Cavell would become a cause that unified the Allied war effort and did considerable harm to German reputations in countries such as the United States and Brazil.  


Edith Cavell Killed

October 12th, 2015

Edith Cavell, a pioneering nurses well known for helping soldiers on both sides of the conflict, is executed by the German Army for helping wounded British soldiers escape imprisionment.  

Belgrade Surrenders to the Central Powers

October 8th, 2015

In 1914 the Serbian army was a force of 400,000 soldiers.  Despite strong morale and experience from recent fighting, the army was ill-equipped and lacked heavy ammunition, rifles, and artillery.  Its main backer, Russia, was unable to provide supplies to Serbia (and itself was under-supplied and crippled by corruption).  

Austro-Hungary at the start of the war saw Serbia as the cause of the conflict (a not unreasonable assumption considering it was the Serbian murder of an Austro-Hungarian noble and heir to the empire's throne that touched the war off) and established the taking of Belgrade as a major goal for their forces.  Imperials had in fact actually taken Belgrade in November of 1914, but were unable to hold it, and lost the city with huge casualties (including nearly 40,000 captured soldiers) a few weeks later.

The weakness of Austro-Hungay and the loss of Belgrade had caused the Germans to move forces into the Balkans, and by 1915 a combined Imperial and German force, spearheaded by the German XXII corps, had significantly weakened the Serbian army.

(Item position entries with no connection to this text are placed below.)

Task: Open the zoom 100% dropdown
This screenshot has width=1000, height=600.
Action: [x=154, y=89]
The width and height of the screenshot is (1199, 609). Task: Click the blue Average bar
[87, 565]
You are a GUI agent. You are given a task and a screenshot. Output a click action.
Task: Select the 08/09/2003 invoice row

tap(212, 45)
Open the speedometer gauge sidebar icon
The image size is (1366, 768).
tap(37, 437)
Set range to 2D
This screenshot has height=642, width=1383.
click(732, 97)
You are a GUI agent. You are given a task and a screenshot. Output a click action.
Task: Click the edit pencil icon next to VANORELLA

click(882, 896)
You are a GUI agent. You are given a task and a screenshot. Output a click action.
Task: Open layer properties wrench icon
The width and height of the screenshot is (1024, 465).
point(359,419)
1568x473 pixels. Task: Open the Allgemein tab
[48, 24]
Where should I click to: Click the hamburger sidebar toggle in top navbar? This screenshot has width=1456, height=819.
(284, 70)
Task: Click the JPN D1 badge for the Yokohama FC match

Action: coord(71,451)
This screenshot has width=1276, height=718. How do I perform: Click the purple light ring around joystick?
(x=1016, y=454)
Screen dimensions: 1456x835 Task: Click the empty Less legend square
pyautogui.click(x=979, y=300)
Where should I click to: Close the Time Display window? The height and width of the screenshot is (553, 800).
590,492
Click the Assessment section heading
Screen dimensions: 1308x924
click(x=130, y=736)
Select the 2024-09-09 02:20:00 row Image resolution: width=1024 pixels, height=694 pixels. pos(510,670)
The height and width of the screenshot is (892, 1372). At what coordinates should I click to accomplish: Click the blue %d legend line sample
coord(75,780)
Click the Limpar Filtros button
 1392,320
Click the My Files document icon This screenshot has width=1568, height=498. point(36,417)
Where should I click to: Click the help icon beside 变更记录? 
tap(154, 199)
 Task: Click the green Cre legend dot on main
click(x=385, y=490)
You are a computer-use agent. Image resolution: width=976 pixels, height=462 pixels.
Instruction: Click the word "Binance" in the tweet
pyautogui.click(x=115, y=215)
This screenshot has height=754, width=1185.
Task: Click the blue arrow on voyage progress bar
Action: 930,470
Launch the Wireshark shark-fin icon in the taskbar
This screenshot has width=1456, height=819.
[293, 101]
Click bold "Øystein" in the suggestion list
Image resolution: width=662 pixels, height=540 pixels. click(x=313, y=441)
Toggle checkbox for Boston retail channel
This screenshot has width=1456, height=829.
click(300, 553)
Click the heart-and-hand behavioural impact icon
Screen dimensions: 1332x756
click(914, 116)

The Allies, realizing that a Serbian collapse would free up Central Powers forces to reinforce the Western and Eastern Front, landed units in Greece (a neutral county) with the hopes of establishing supply routes into Serbia, but hesitated for fear that a general collapse would leave them surrounded in unfriendly territory, especially since much of the Balkan countryside did not support Serbia.  On October 6th the combined Austro-Hungarian and German forces, spearheaded by the German XXII corps and supported by river monitors were able attack the city, capturing it on October the 8th.  

Serbian forces, pushed away from their bases and popular support, and blocked from a retreat to Greece, would retreat into the Albanian mountains where they would be of limited value for the rest of the war.  Serbia though would become known for its sacrifices, with the highest casualty rate of any military force.